7/24 『バイオスフィア不動産』を読んだ
ジャケ買いそしてタイトル買いの初読み作家。表紙のキャラクターは女の子かと思ったら男だったしボディはサイボーグだったし生身の肉体は肉片程度がちょこっと頭部に収まってるだけだった。うん……そこまでいってたら一周して、いくつかの難所をショートカットしてアリだよ。
お話は、言っちゃうならば『キノの旅』に出てくる国の、一軒家版て感じ。いや家ということでならジャンルがSFの『変な家』と言うべきか……読んでないからわからないが。あらゆる物質を生成できるマシンと、あらゆる欲求を代替できるシステムにより地球上のほぼすべての人類が家から出なくなった世界というのには、個人的には果たしてそうなるものかと思わないでもない。別に僕自身は外交的でも外向的でもないが、しかし「家」ってそんな、自分の欲望で満たして、それで終えられるようなもんだろうか? という気がする。それはなんか「前提」で、そこを拠点あるいは基点として、さあ外に己の欲望を広げようってなるもんじゃないかしら。
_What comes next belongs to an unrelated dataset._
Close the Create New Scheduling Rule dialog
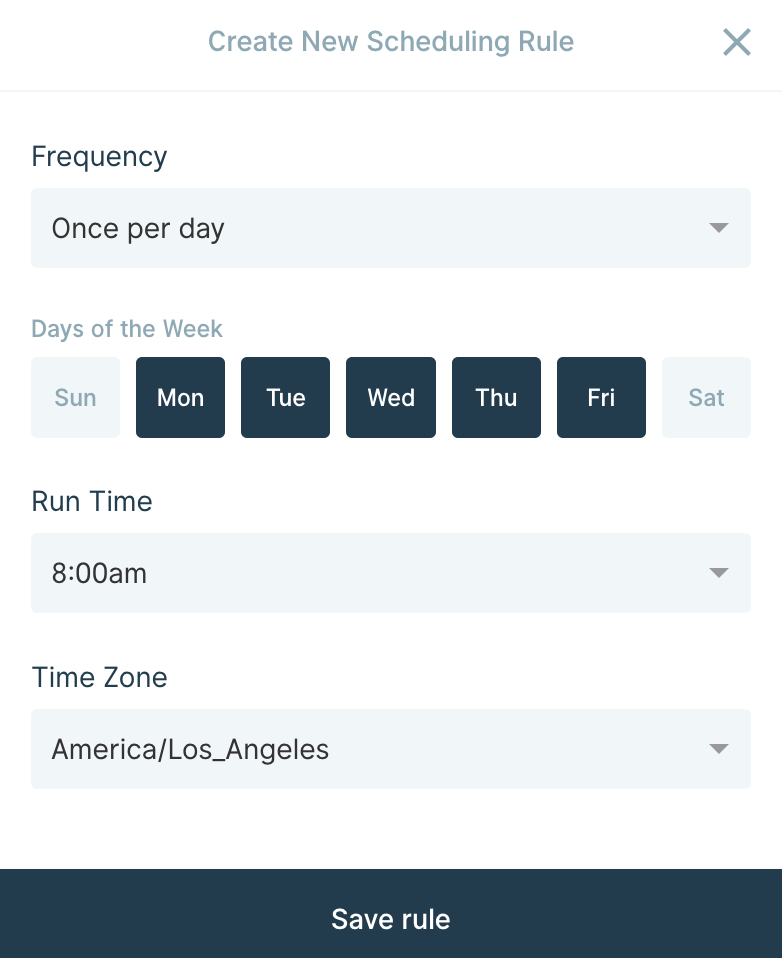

繁殖欲というか、外征欲というか。それに人間は果たして自らの欲求のみで自らを満たせるのか? という疑問もある。よくオープンワールド系のゲームで自由度抜群、世界を脅かす魔王を倒しに行ってもいいし町で家を建てたり農業に勤しんだり他プレイヤーと結婚したりしても良し、みたいなのがあるが、俺ああいうのにあんまり食指動かない……他人のコーディネートを吟味したい。建物を探訪する番組が長年愛されているように、自分のマイハウスを作り上げたら他者とそれを比べたい、あるいは他者が用意したクエストを踏破していきたいという欲求もあるのではないか。他者の物語に触れて思ってもいなかったことを思ってみたい、性癖を開発されてみたい、みたいな欲が。ゆえに人は物語を読むし、そもそも本作自体が、様々なお客様のクレームを辿って様々なお客様のお家を拝見するという欲望を刺激している。
そういった欲求もバイオスフィアⅢ型建築は代替できるものを用意して内部で完結できるとのことだが……はてさて。作中ではこうなる前の時代に大きな戦争があり、そこでは人体を機械に代替したサイボーグ同士の戦争でしっちゃかめっちゃかになったという背景があるから、人類全体がそうした「外」へ向いたエネルギーをあらかた使い果たしちゃって今は眠りの時期だという裏設定があるのかもしれない。裏っていうか、こっちが勝手に読み込んだ違法建築みたいな裏設定だが。